Mxplainer: Explain and Learn Insights by Imitating Mahjong Agents
Lingfeng Li, Yunlong Lu, Yongyi Wang, Qifan Zheng, Wenxin Li
TL;DR
Mxplainer targets the interpretability gap in high-performance Mahjong agents by introducing a parameterized search-based framework that can be converted into a differentiable network. By learning the framework’s interpretable parameters from black-box agent data, it can mimic actions with high fidelity while enabling step-by-step explanations of decisions and goal preferences. The approach demonstrates strong top-3 action prediction accuracy for both AI and human data and provides insights into fan and tile preferences, with ablations showing the critical role of draw modeling and goal caps. This work offers a practical pathway to transparent, trust-worthy AI in complex, imperfect-information domains and outlines extensions to broader settings and multimodal explanation modalities.
Abstract
People need to internalize the skills of AI agents to improve their own capabilities. Our paper focuses on Mahjong, a multiplayer game involving imperfect information and requiring effective long-term decision-making amidst randomness and hidden information. Through the efforts of AI researchers, several impressive Mahjong AI agents have already achieved performance levels comparable to those of professional human players; however, these agents are often treated as black boxes from which few insights can be gleaned.

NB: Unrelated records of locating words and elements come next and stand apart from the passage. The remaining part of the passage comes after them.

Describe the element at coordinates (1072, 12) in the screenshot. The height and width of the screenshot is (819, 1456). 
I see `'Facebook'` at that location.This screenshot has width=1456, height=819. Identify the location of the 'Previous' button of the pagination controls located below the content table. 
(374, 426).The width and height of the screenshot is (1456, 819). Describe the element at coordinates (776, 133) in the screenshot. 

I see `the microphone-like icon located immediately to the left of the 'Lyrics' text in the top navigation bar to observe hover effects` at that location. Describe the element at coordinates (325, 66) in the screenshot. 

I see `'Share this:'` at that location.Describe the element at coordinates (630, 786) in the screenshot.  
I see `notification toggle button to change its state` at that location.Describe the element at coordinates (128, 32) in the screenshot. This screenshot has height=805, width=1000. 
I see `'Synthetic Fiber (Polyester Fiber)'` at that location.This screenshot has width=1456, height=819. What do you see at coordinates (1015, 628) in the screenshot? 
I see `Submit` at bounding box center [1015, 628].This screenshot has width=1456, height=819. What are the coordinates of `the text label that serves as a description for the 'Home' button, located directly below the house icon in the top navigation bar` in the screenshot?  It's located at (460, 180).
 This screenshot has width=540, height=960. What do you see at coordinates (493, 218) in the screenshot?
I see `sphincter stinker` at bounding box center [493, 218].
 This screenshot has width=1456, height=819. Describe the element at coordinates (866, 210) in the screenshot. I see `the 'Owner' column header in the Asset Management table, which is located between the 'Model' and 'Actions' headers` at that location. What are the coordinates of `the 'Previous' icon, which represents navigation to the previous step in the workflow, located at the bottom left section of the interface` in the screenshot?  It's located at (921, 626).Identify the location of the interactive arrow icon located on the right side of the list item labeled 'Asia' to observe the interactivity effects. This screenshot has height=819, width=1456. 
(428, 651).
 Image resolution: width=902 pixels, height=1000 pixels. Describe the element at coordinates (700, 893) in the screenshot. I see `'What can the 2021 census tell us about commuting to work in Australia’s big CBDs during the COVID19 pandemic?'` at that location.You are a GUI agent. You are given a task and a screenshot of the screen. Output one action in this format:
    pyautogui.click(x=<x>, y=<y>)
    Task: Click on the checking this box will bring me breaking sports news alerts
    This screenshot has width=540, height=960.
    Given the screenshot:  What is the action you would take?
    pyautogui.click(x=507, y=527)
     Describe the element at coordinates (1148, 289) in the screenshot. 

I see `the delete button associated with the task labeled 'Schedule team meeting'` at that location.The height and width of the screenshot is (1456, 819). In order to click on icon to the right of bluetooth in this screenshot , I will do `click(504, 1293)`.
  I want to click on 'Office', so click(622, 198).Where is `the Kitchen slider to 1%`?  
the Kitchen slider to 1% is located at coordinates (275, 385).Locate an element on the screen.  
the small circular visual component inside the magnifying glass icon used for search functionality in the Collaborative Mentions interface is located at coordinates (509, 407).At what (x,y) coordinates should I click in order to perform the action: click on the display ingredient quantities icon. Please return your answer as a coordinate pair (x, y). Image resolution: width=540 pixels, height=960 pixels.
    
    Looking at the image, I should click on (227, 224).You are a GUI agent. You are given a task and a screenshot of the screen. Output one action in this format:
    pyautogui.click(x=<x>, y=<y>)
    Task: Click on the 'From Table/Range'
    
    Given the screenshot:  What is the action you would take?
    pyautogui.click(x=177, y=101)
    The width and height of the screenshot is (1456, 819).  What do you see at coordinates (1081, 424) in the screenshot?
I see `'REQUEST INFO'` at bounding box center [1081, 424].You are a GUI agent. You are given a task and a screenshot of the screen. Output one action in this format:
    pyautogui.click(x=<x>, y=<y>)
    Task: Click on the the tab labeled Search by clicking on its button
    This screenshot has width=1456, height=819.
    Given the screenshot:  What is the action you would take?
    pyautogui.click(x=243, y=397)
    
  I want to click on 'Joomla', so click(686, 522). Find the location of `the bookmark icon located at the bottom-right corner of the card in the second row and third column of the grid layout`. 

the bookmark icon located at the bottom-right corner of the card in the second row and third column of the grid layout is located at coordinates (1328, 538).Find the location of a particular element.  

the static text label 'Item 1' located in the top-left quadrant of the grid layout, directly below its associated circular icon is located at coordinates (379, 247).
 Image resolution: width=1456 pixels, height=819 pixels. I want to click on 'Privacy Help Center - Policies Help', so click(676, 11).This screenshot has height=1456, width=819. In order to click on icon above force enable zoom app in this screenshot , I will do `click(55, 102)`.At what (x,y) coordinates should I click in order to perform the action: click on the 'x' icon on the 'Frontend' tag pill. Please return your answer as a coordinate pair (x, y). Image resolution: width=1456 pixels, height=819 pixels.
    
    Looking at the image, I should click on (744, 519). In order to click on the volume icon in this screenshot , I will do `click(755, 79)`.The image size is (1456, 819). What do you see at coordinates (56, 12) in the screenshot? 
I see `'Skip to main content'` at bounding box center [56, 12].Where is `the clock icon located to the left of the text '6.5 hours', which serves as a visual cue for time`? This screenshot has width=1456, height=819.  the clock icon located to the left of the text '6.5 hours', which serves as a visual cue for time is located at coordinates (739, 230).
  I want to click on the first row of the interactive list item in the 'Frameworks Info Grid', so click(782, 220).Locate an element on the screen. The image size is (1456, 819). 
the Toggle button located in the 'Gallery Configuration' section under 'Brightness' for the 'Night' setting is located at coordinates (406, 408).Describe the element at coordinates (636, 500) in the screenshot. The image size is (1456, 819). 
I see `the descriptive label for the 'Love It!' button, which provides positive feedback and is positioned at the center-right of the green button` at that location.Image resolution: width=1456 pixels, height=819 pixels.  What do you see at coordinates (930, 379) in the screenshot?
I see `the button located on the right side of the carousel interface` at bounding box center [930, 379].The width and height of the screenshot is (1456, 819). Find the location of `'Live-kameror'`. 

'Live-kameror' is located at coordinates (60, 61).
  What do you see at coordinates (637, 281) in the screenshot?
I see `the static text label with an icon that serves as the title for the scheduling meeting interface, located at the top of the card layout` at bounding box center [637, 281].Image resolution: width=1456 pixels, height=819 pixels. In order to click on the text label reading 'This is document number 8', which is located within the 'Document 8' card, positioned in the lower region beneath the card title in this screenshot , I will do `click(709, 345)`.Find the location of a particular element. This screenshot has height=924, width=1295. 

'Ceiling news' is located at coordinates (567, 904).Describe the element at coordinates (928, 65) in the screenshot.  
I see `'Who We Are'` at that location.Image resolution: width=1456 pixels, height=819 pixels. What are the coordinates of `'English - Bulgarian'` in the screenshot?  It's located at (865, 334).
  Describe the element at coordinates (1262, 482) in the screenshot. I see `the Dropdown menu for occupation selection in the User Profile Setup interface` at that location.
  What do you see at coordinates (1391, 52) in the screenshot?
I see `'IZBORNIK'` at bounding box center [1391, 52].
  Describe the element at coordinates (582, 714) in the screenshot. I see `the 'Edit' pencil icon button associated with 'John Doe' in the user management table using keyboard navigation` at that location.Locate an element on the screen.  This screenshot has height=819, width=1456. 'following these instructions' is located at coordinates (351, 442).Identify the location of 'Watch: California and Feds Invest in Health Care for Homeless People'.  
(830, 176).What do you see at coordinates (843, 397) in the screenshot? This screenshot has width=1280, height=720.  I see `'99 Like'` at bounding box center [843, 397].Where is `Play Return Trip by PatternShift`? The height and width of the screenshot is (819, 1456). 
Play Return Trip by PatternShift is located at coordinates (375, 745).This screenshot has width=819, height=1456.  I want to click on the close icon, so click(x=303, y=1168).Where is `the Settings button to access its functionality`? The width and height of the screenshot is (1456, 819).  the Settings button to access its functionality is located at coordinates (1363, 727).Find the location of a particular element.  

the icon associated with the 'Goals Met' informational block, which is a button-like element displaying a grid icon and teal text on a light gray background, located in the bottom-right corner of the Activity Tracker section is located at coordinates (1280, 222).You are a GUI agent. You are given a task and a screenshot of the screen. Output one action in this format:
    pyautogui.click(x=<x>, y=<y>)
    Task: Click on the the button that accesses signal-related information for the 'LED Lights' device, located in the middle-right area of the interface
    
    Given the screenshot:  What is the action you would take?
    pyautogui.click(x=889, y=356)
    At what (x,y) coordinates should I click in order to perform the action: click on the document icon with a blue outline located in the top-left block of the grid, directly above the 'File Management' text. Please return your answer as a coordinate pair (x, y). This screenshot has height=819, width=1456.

This paper introduces Mxplainer, a parameterized search algorithm that can be converted into an equivalent neural network to learn the parameters of black-box agents. Experiments on both human and AI agents demonstrate that Mxplainer achieves a top-three action prediction accuracy of over 92% and 90%, respectively, while providing faithful and interpretable approximations that outperform decision-tree methods (34.8% top-three accuracy). This enables Mxplainer to deliver both strategy-level insights into agent characteristics and actionable, step-by-step explanations for individual decisions.